[[ Data shown open ]]
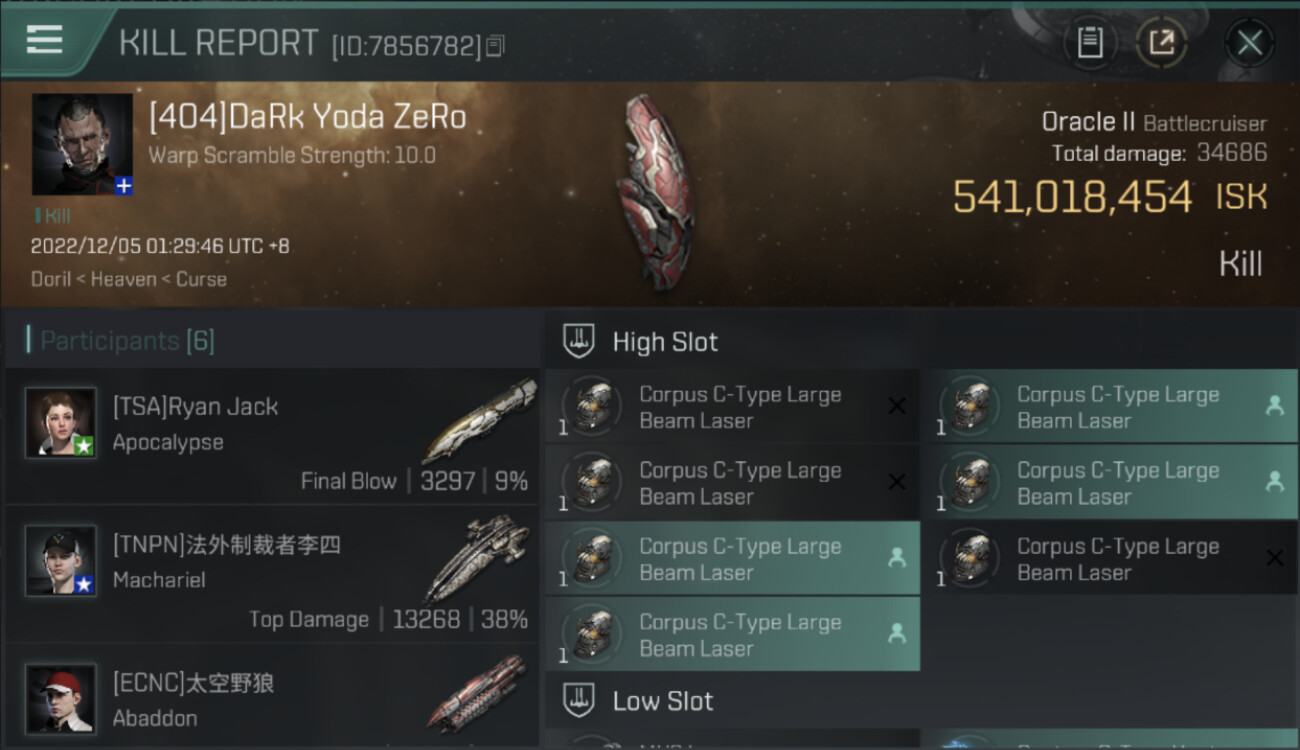Click the Oracle II ship image

click(655, 190)
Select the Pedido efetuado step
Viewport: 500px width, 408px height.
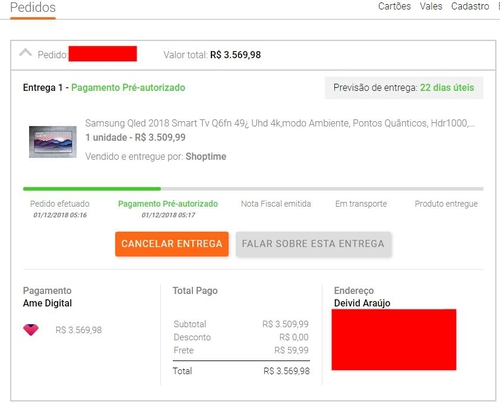point(60,209)
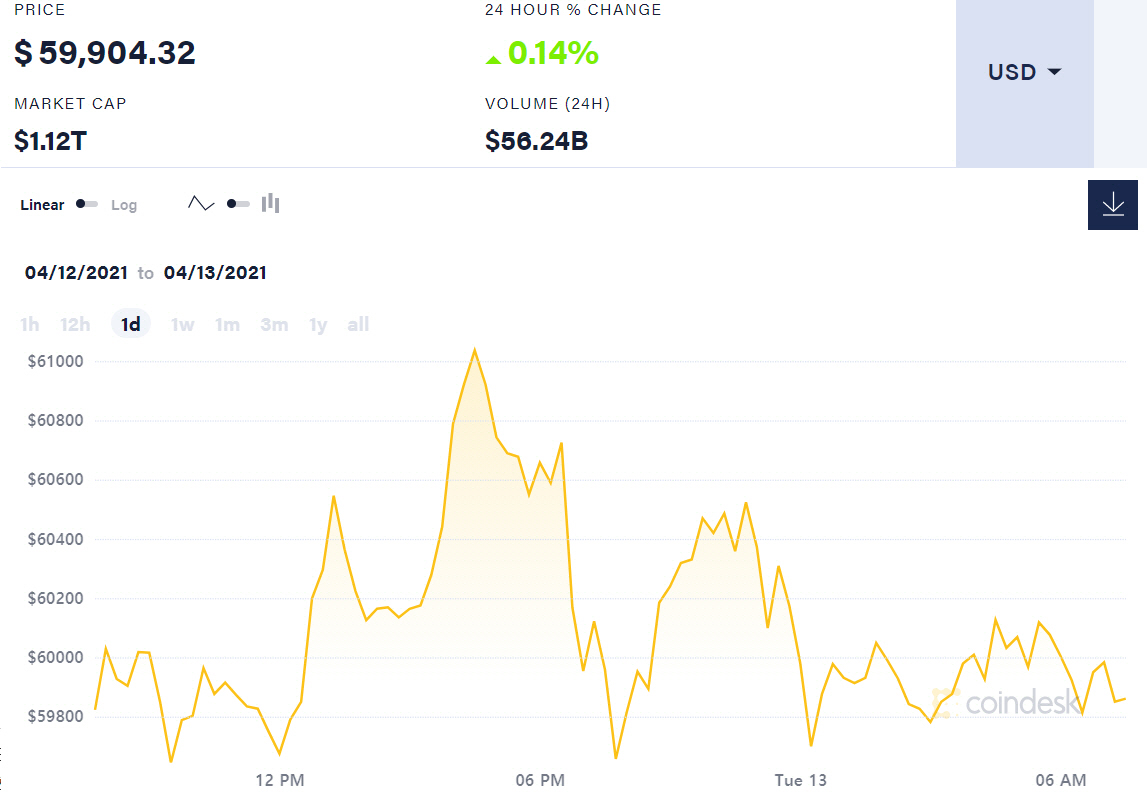Select the 1m time range

227,324
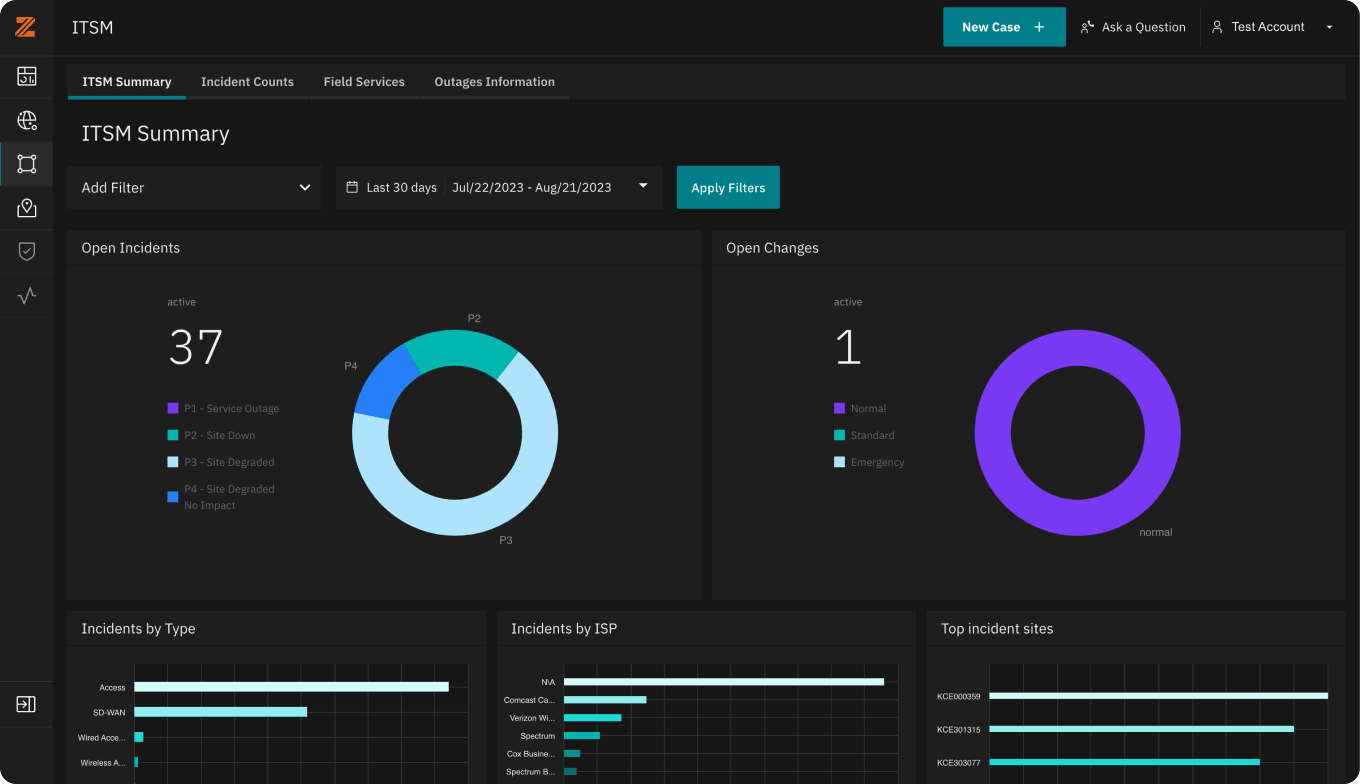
[[ Data shown closed ]]
Pictures are to be left out when the lines from the one containing "Select the Pedido efetuado step" through the end of the records above are repeated exactly; no other line is wanted.

Select the Pedido efetuado step
Viewport: 500px width, 408px height.
point(60,209)
Select the 1m time range

227,324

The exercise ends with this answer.